*Extracted material*
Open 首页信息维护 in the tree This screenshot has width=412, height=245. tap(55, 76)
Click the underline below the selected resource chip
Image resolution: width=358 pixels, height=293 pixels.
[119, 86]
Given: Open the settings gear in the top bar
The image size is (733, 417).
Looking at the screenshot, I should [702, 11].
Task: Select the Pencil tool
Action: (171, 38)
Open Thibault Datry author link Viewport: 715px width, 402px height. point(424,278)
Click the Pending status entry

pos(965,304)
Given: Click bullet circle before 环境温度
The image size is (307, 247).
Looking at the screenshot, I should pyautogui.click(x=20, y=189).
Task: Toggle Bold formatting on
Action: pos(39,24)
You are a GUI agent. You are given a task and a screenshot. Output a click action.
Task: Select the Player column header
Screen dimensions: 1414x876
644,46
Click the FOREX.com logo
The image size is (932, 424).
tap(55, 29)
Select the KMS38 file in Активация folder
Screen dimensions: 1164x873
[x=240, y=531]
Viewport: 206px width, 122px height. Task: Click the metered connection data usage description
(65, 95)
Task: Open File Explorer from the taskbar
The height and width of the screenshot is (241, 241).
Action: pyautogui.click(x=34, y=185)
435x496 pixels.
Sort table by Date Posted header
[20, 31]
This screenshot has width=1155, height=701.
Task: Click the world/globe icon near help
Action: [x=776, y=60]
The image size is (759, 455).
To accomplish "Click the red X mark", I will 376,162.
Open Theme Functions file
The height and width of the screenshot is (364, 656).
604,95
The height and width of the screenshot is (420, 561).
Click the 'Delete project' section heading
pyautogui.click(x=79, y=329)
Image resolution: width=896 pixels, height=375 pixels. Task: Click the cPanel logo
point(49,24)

*Task item*
Output the records verbatim, from the first line to the last.

*Exercise output*
Open 首页信息维护 in the tree This screenshot has width=412, height=245. tap(55, 76)
Click the underline below the selected resource chip
Image resolution: width=358 pixels, height=293 pixels.
[119, 86]
Given: Open the settings gear in the top bar
The image size is (733, 417).
Looking at the screenshot, I should [702, 11].
Task: Select the Pencil tool
Action: (171, 38)
Open Thibault Datry author link Viewport: 715px width, 402px height. point(424,278)
Click the Pending status entry

pos(965,304)
Given: Click bullet circle before 环境温度
The image size is (307, 247).
Looking at the screenshot, I should pyautogui.click(x=20, y=189).
Task: Toggle Bold formatting on
Action: pos(39,24)
You are a GUI agent. You are given a task and a screenshot. Output a click action.
Task: Select the Player column header
Screen dimensions: 1414x876
644,46
Click the FOREX.com logo
The image size is (932, 424).
tap(55, 29)
Select the KMS38 file in Активация folder
Screen dimensions: 1164x873
[x=240, y=531]
Viewport: 206px width, 122px height. Task: Click the metered connection data usage description
(65, 95)
Task: Open File Explorer from the taskbar
The height and width of the screenshot is (241, 241).
Action: pyautogui.click(x=34, y=185)
435x496 pixels.
Sort table by Date Posted header
[20, 31]
This screenshot has width=1155, height=701.
Task: Click the world/globe icon near help
Action: [x=776, y=60]
The image size is (759, 455).
To accomplish "Click the red X mark", I will 376,162.
Open Theme Functions file
The height and width of the screenshot is (364, 656).
604,95
The height and width of the screenshot is (420, 561).
Click the 'Delete project' section heading
pyautogui.click(x=79, y=329)
Image resolution: width=896 pixels, height=375 pixels. Task: Click the cPanel logo
point(49,24)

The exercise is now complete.